## Exercise
Please copy out the entries until you have copied the line that contains "Click the person in white jacket at left", beginning with the first line.

== Segment start ==

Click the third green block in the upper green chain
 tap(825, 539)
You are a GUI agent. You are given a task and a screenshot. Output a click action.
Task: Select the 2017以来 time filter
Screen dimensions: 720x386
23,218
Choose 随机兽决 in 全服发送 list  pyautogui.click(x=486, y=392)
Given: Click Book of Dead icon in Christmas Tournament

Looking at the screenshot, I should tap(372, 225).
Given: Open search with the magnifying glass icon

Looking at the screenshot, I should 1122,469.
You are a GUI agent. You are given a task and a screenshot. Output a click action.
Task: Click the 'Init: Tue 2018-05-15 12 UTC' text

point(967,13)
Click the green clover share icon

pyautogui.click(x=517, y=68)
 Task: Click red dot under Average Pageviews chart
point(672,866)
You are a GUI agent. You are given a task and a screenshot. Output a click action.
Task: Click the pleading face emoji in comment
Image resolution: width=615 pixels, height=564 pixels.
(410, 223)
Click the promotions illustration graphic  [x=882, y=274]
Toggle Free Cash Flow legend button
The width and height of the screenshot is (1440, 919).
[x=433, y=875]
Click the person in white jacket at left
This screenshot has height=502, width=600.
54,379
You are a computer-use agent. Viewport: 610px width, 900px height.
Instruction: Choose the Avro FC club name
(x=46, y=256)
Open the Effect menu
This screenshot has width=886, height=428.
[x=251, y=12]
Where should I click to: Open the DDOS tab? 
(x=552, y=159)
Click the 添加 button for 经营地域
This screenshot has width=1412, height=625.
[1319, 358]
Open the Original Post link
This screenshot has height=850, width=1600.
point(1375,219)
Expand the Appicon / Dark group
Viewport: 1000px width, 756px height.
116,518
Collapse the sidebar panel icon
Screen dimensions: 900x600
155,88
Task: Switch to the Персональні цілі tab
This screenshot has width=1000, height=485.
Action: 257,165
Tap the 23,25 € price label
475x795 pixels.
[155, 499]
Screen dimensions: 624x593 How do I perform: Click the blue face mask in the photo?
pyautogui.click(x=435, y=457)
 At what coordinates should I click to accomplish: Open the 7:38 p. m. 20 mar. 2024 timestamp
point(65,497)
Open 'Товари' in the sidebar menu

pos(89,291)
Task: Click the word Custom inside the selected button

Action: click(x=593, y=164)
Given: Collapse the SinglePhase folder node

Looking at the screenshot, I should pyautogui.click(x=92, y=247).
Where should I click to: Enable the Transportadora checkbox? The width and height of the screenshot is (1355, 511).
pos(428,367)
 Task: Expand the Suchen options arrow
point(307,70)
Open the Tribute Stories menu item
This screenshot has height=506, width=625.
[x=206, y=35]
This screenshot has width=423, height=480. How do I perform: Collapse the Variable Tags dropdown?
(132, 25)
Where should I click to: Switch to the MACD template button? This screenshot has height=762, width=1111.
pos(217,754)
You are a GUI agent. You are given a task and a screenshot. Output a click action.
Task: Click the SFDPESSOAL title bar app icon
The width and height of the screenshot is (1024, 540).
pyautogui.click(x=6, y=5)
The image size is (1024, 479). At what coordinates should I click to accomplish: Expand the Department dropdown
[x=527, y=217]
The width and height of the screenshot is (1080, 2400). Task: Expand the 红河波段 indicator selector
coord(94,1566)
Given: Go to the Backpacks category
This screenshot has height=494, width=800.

== Segment end ==

## Answer to the problem
Click the third green block in the upper green chain
 tap(825, 539)
You are a GUI agent. You are given a task and a screenshot. Output a click action.
Task: Select the 2017以来 time filter
Screen dimensions: 720x386
23,218
Choose 随机兽决 in 全服发送 list  pyautogui.click(x=486, y=392)
Given: Click Book of Dead icon in Christmas Tournament

Looking at the screenshot, I should tap(372, 225).
Given: Open search with the magnifying glass icon

Looking at the screenshot, I should 1122,469.
You are a GUI agent. You are given a task and a screenshot. Output a click action.
Task: Click the 'Init: Tue 2018-05-15 12 UTC' text

point(967,13)
Click the green clover share icon

pyautogui.click(x=517, y=68)
 Task: Click red dot under Average Pageviews chart
point(672,866)
You are a GUI agent. You are given a task and a screenshot. Output a click action.
Task: Click the pleading face emoji in comment
Image resolution: width=615 pixels, height=564 pixels.
(410, 223)
Click the promotions illustration graphic  [x=882, y=274]
Toggle Free Cash Flow legend button
The width and height of the screenshot is (1440, 919).
[x=433, y=875]
Click the person in white jacket at left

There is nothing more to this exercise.